A 15-BED dementia ward at Chepstow community hospital is earmarked for closure under plans to redesign mental health services for older adults in Gwent.

Patients using St Pierre Ward would - if its closure is approved - be treated in future at Ysbyty Tri Chwm in Ebbw Vale, or at St Woolos Hospital in Newport, depending on where in Monmouthshire they live.

Persistent difficulties in recruiting enough nurses to staff older adult mental health inpatient units prompted the redesign idea.

But Dr Patrick Chance, clinical director of Aneurin Bevan University Health Board's older adult mental health services, told board members the "vast majority" of work is community-based.

The situation, he said, presents "a real opportunity for creating more community-based services, which we will have to do to meet future demand. We also want to move to having specialist centres of excellence for inpatient services."

"We see Sycamore Ward (at St Woolos) as our inpatient centre of excellence, and want to emulate and develop that model," he said.

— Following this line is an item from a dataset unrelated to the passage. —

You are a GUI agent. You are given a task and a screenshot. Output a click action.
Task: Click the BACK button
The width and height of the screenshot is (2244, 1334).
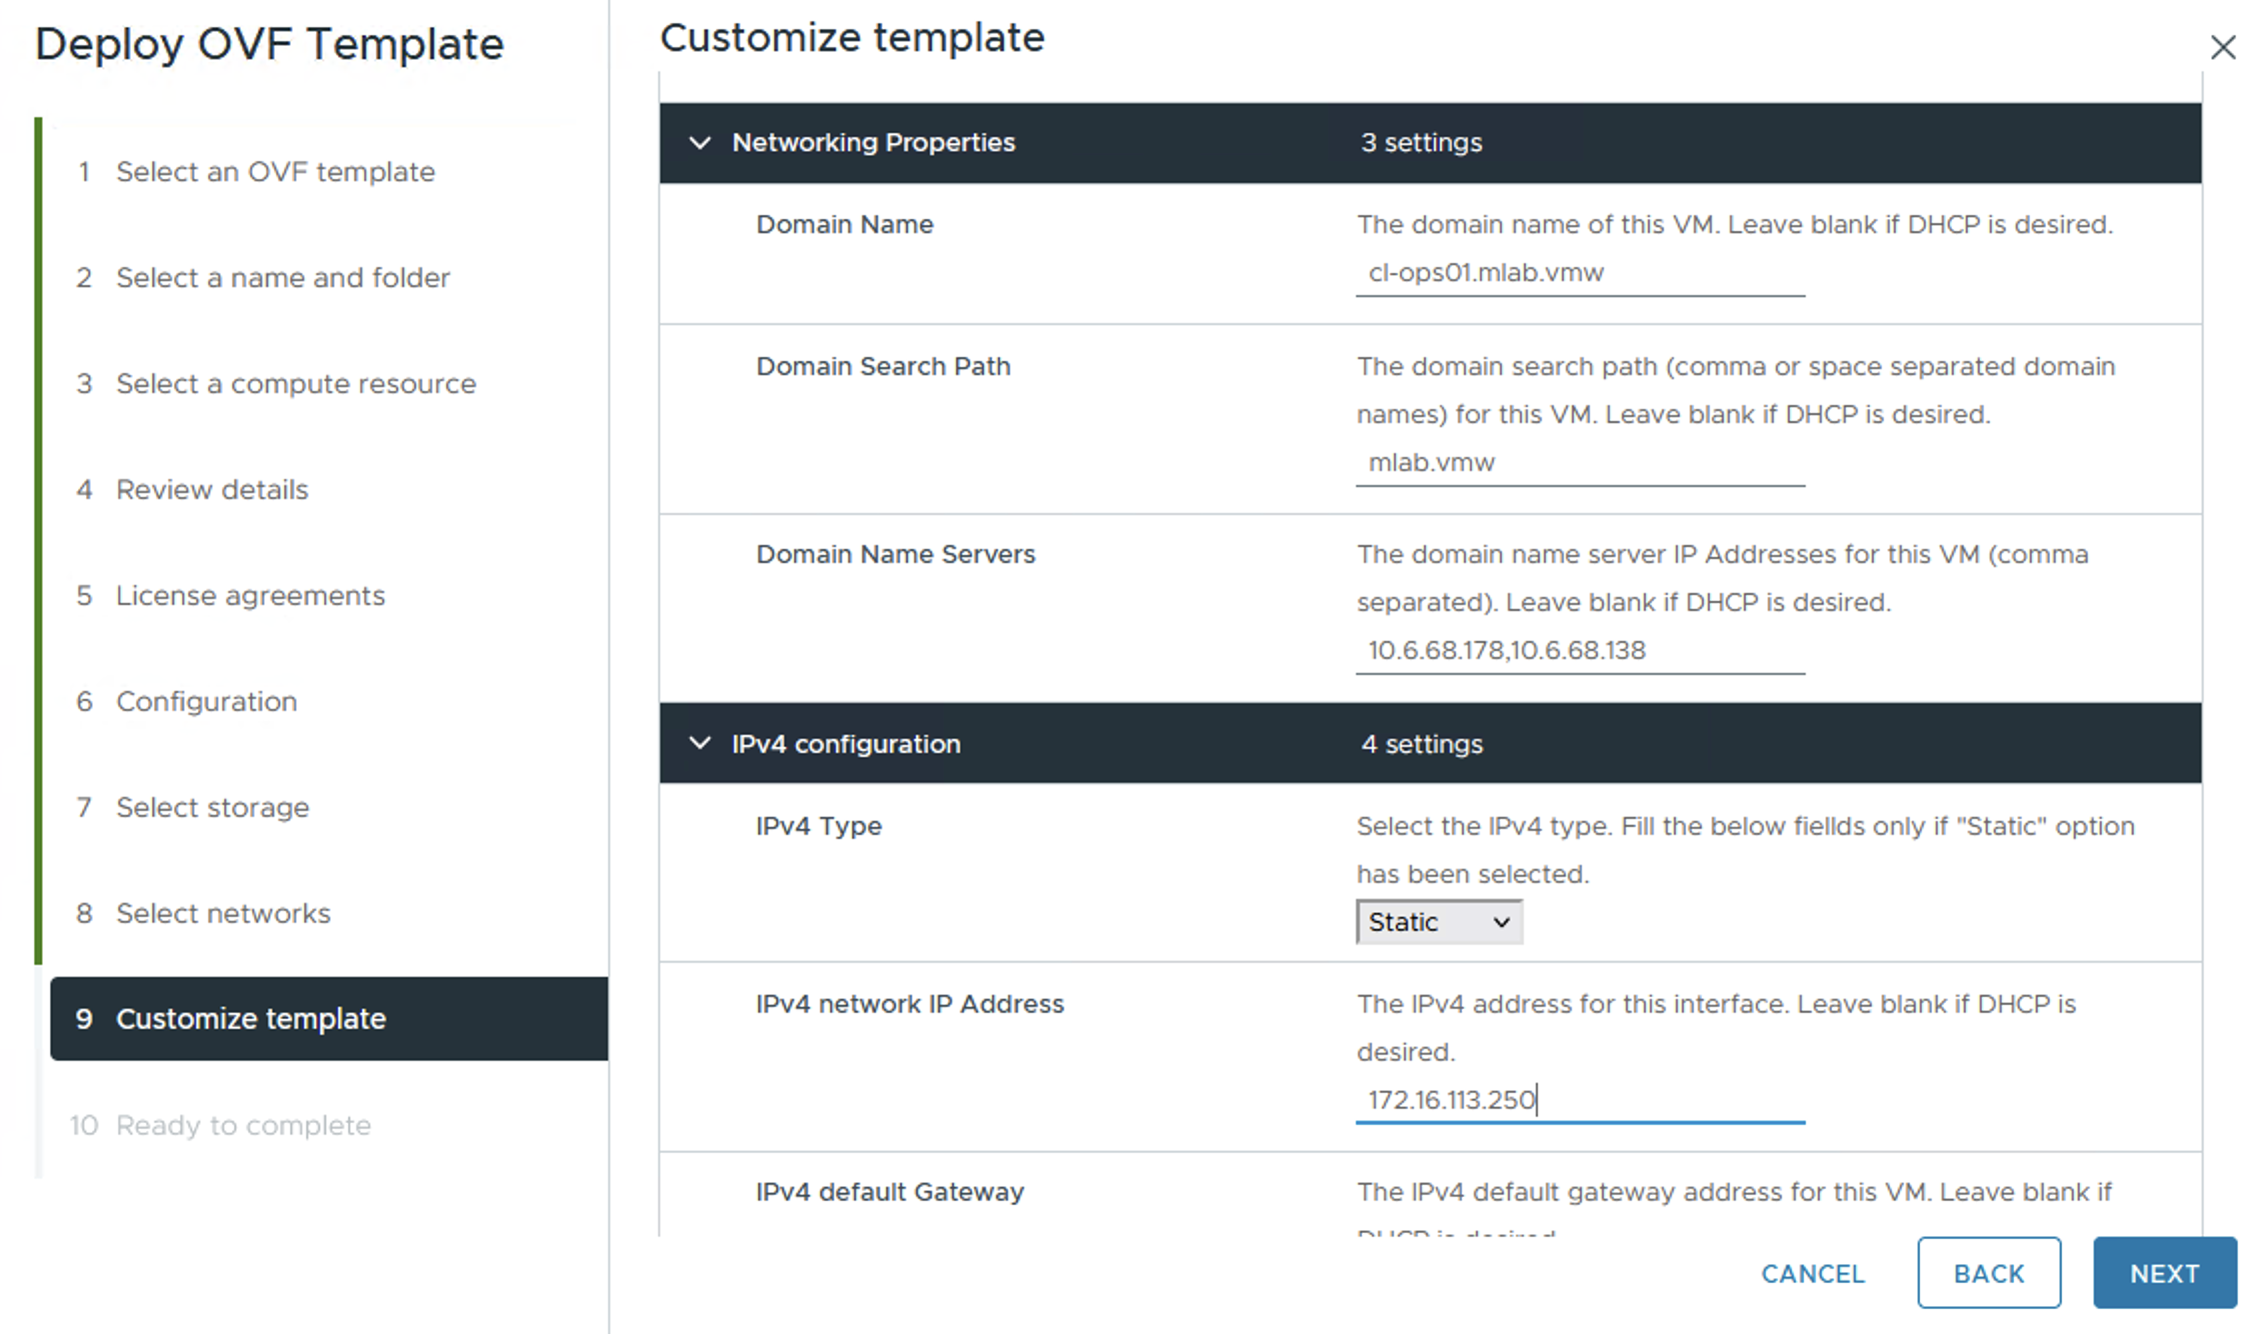pyautogui.click(x=1988, y=1273)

He acknowledged that closing St Pierre Ward will result in travel difficulties for Monmouthshire patients, and that the issue will have to be explored during a forthcoming consultation on the proposals.

If St Pierre Ward does close, the hospital will still contain a rehabilitation ward, two GP practices, a dental practice, a five-days-a-week outpatients service, diagnostic radiology, nurse- and therapies- led clinics, and a day hospital.

Opened in 2000, Chepstow community hospital was built under the private finance initiative. The arrangement - where capital projects such as roads and hospitals are built with repayable loans from the private sector - has 10 years to run.

Health board chairman Ann Lloyd has set up a working group "to consider potential uses in the future of facilities in Chepstow hospital." This will report in nine months.

Should St Pierre Ward close, Gwent will have three dementia units - at Ysbyty Tri Chwm in Ebbw Vale, St Woolos Hospital in Newport, and Ysbyty Ystrad Fawr in Ystrad Mynach - and a single functional mental illness unit, at County Hospital, Griffithstown.

This would involve a total of67 beds, five fewer than at present, but requiring 11 fewer nurses.

Recruitment difficulties prompted a reduction from 92 to 72 beds overall in January last year.

There remain 14 vacancies to maintain 72 beds, let alone to return to 92, as originally intended. But the service has coped with reduced bed numbers in terms of patient demand.